Let’s look at how I calculated the costs of the phone into my analysis:
iPhone 5s is a $650 phone, which you can get for $199 on 2-year contract OR pay an installment plan of $27.08/mo. (Verizon calculates the cost at $27.15/mo for 23.9 mos and AT+T charges $32.50 for 20 mos…both add up to $650.) Since the phone cost is net-net over 24months I simply calculated it at $27.08/mo in both scenarios to get an apples-to-apples comparison. (Pun woefully intended.)
We are not heavy data users and I don’t think my dad is going to be downloading movies…so I used 4GB as my data pool in all cases. I also added in $13/mo in taxes and fees across all plans.
There is one big caveat here. Both AT+T and Verizon decrease their line access fees by $10 per device when you step up to a 10GB data plan, which is $30 more expensive than a 4GB plan. If you have 2 phones/devices this is not enough to justify the cost, at 3 devices (me) it is free data, at 4+ devices it is cheaper to get a plan with 10GB of data instead of my frugal 4GB.

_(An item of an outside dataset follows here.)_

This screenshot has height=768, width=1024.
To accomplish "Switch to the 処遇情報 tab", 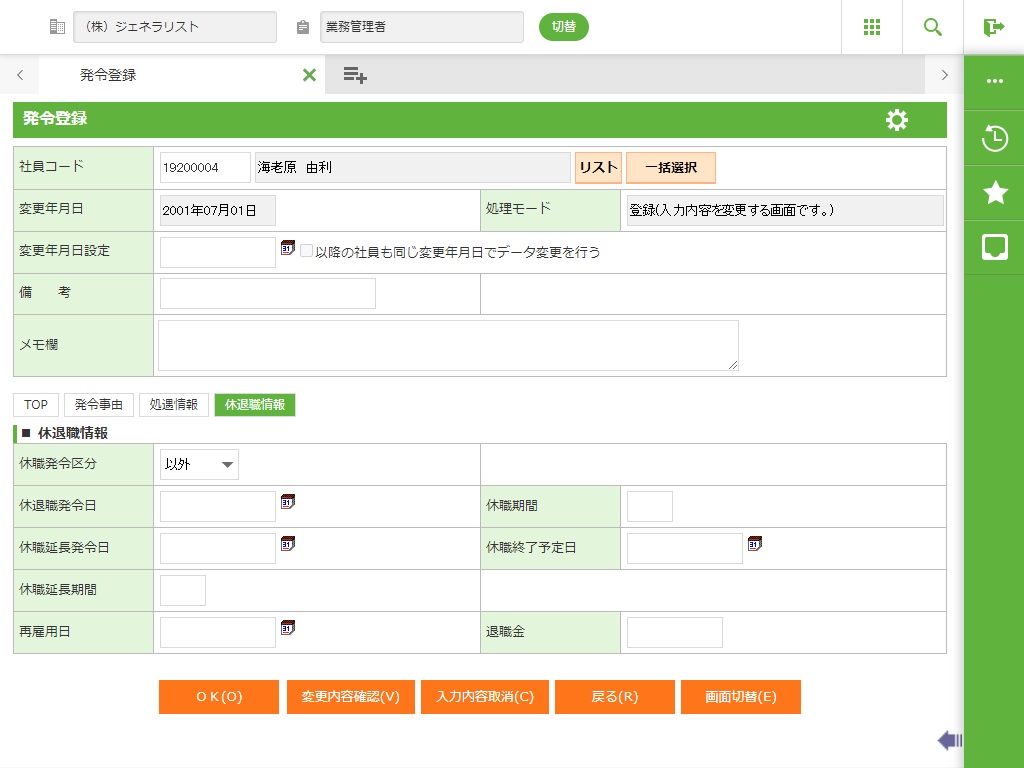I will tap(174, 405).
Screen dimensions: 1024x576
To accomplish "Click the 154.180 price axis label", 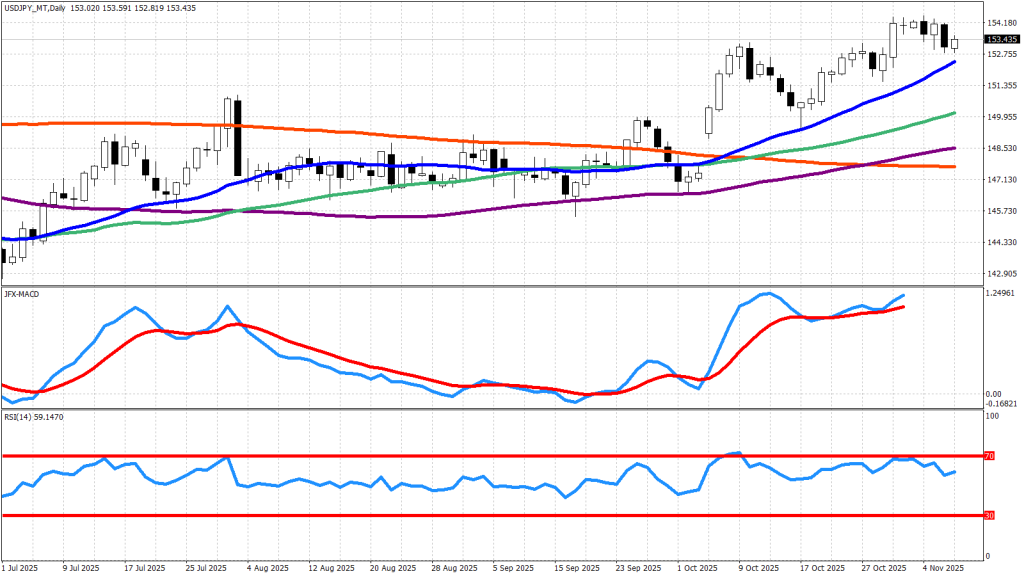I will click(1001, 23).
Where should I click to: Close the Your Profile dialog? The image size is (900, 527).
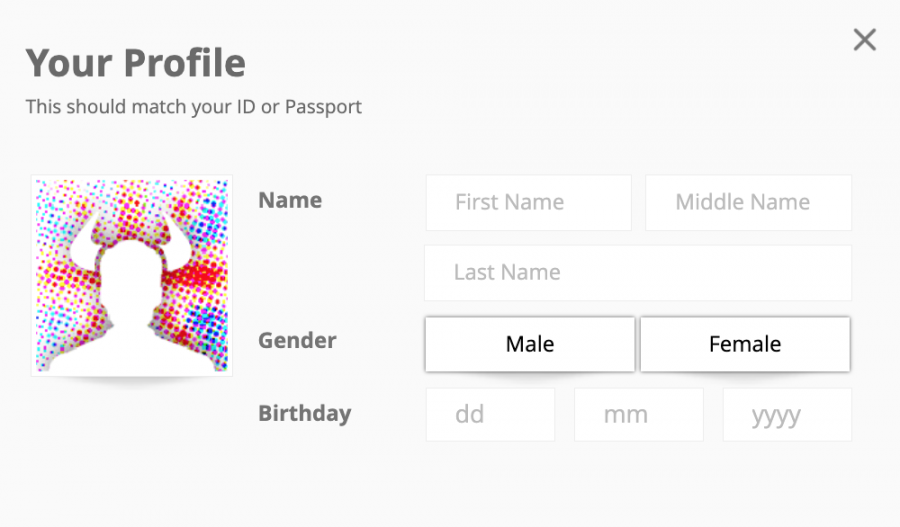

Here is my final analysis in a chart:
|AT+T – 2 Year||AT+T No Contract||Verizon 2-year||Verizon Edge|
|2 Year Total||$5,472.00||$5,742.00||$5,544.00||$6,174.00|
|Actual Monthly||$ 228.00||$ 239.25||$ 231.00||$ 257.25|
And here are my general conclusions:
- Over two years or on a monthly basis the 2-year contract plans are cheaper. Which makes some sense since there is less ‘risk’ to the carrier. They know that they have you for the next two years.
- If you are data hungry and have three or more devices on your plan, then the new plans might be a good deal.
- The premium for being able to “upgrade your phone early” (beyond the cost of the new phone) is about $11.25/month on AT+T and about $26.25 on Verizon.
- Verizon’s Edge plan does not fully discount the cost of the phone subsidy from their ‘no-contract-ish’ Edge Plan. Also, I discovered in the store that they only discount the access fee for the duration of time that you are making payments on the phone. (The financing does not include a fee nor interest, but that is an important detail if you are like me and pay off debts early to eliminate monthly bills.)
- The cost of the flexibility given to the consumer with these new plans is about $260 over two years on AT+T or $630 on Verizon.
Final answer: For most middle-class people (especially us DINKs) the differences between these plans are barely worth the time that you spend crunching the numbers or for that matter reading this blog. So go do whatever the heck you want and get on with your day.